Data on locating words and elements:
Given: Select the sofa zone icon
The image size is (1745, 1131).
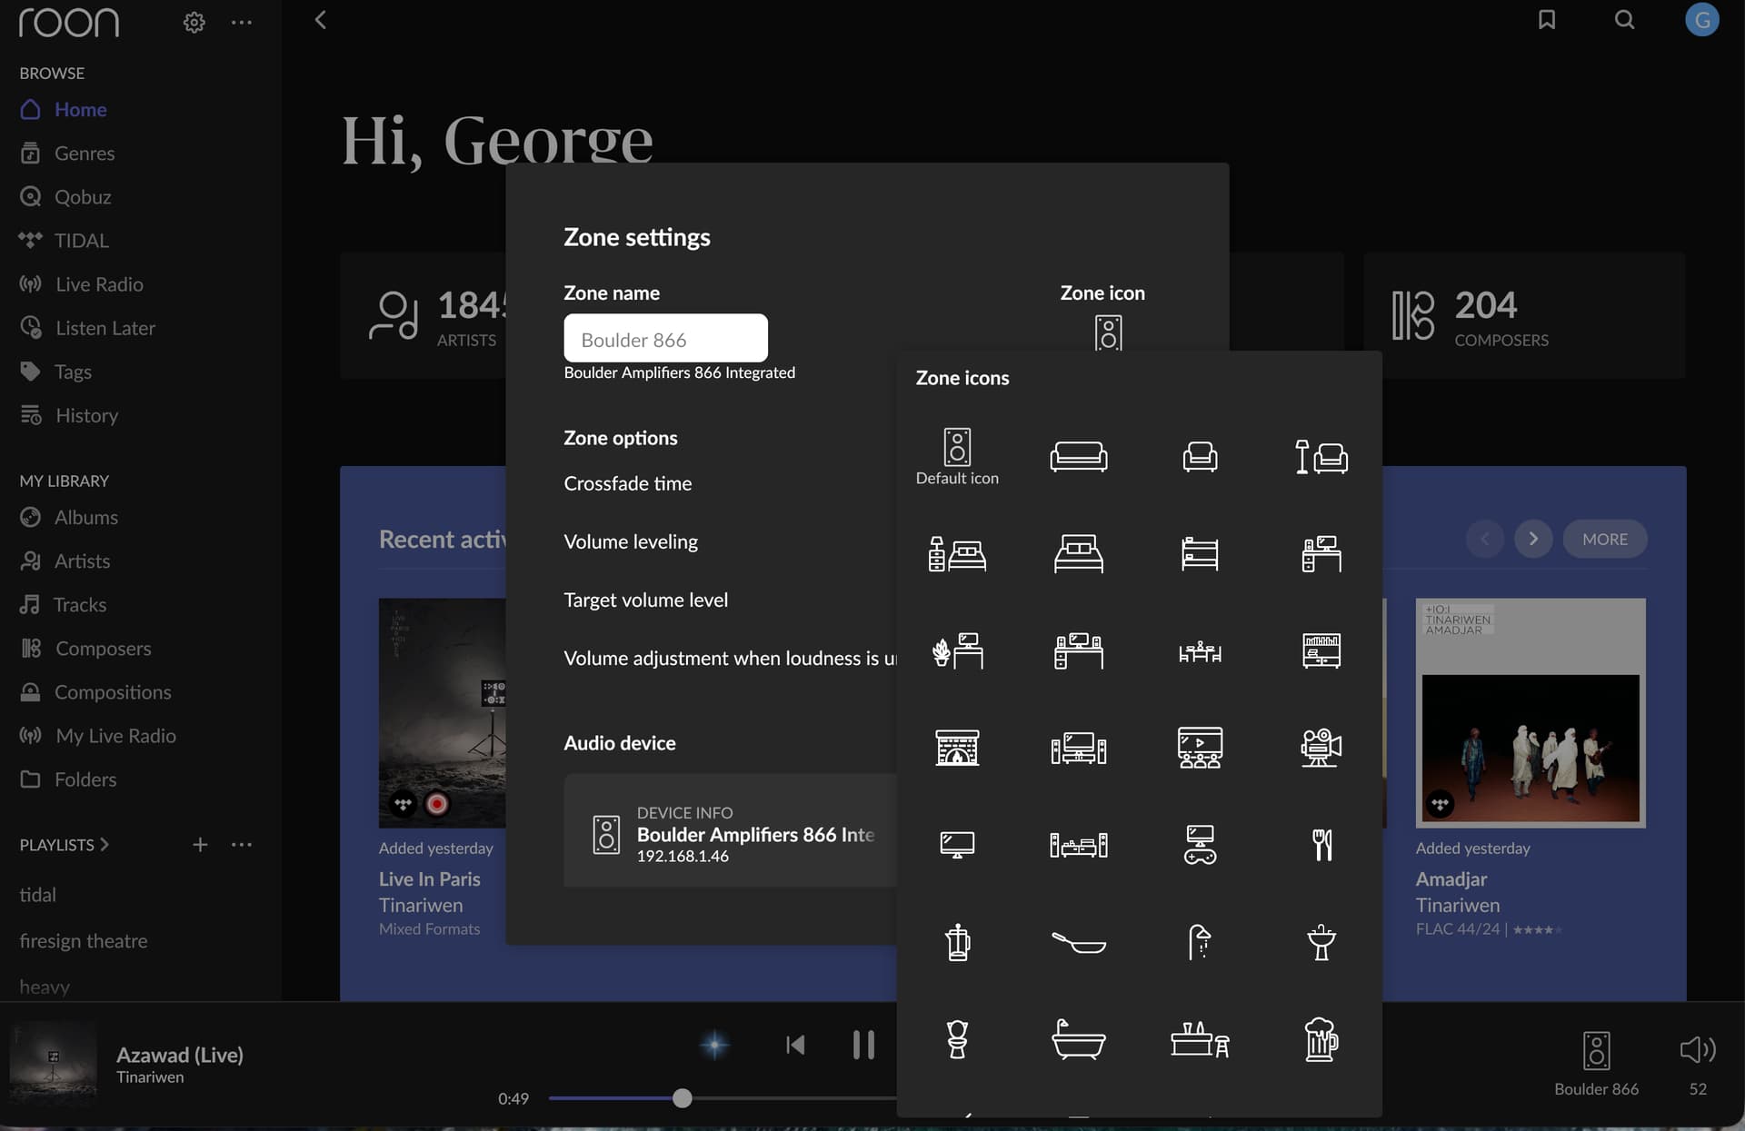Looking at the screenshot, I should 1078,456.
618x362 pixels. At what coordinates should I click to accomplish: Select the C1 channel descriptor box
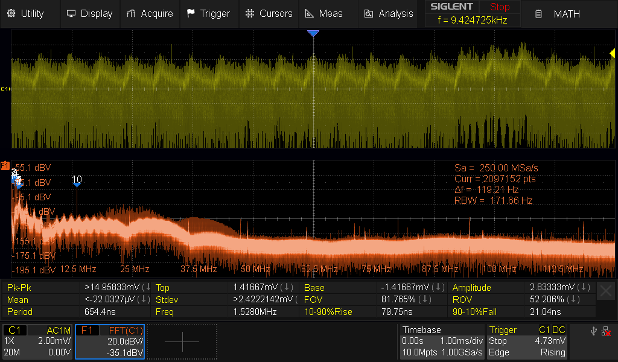coord(37,341)
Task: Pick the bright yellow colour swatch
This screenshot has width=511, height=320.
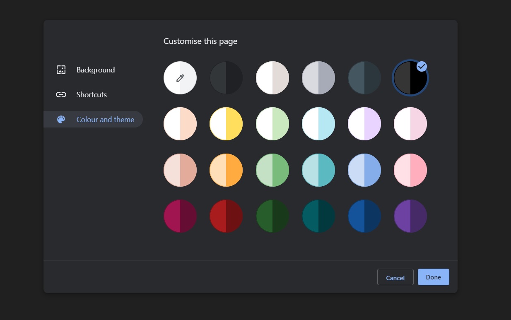Action: click(226, 124)
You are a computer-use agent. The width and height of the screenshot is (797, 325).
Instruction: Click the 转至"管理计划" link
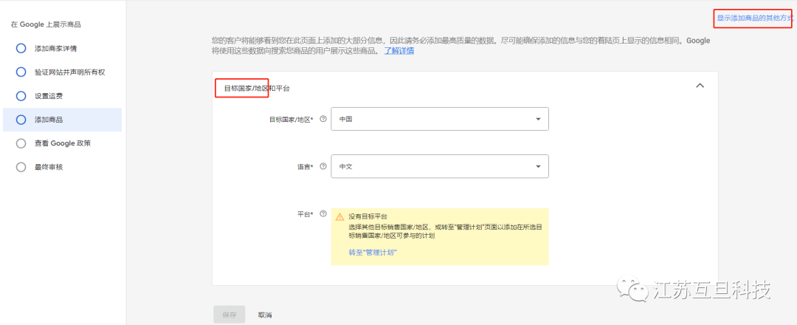(x=373, y=253)
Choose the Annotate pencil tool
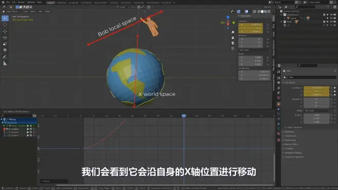Image resolution: width=338 pixels, height=190 pixels. coord(5,57)
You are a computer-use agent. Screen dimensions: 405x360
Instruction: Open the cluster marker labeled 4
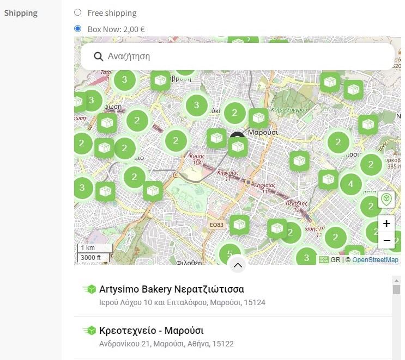coord(350,184)
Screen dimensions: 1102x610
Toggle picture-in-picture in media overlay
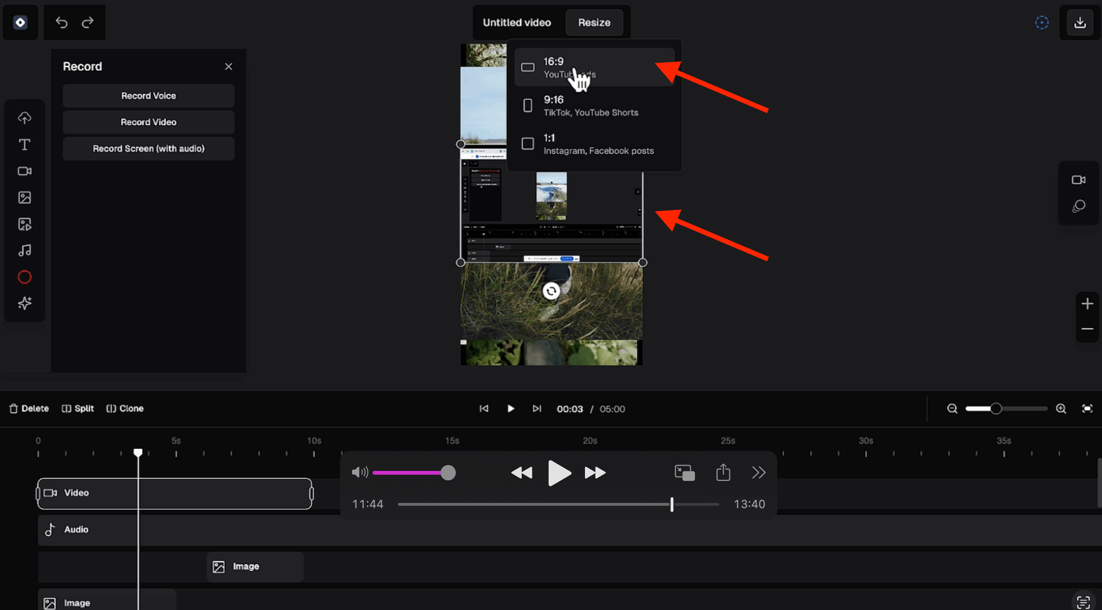click(684, 473)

Required task>
List each line in the data above that contains the string "computer", treating uppercase and lowercase as different.

Result for this task>
You are a computer-use agent. The width and height of the screenshot is (797, 325).
You are a computer-use agent. Screen dimensions: 405x360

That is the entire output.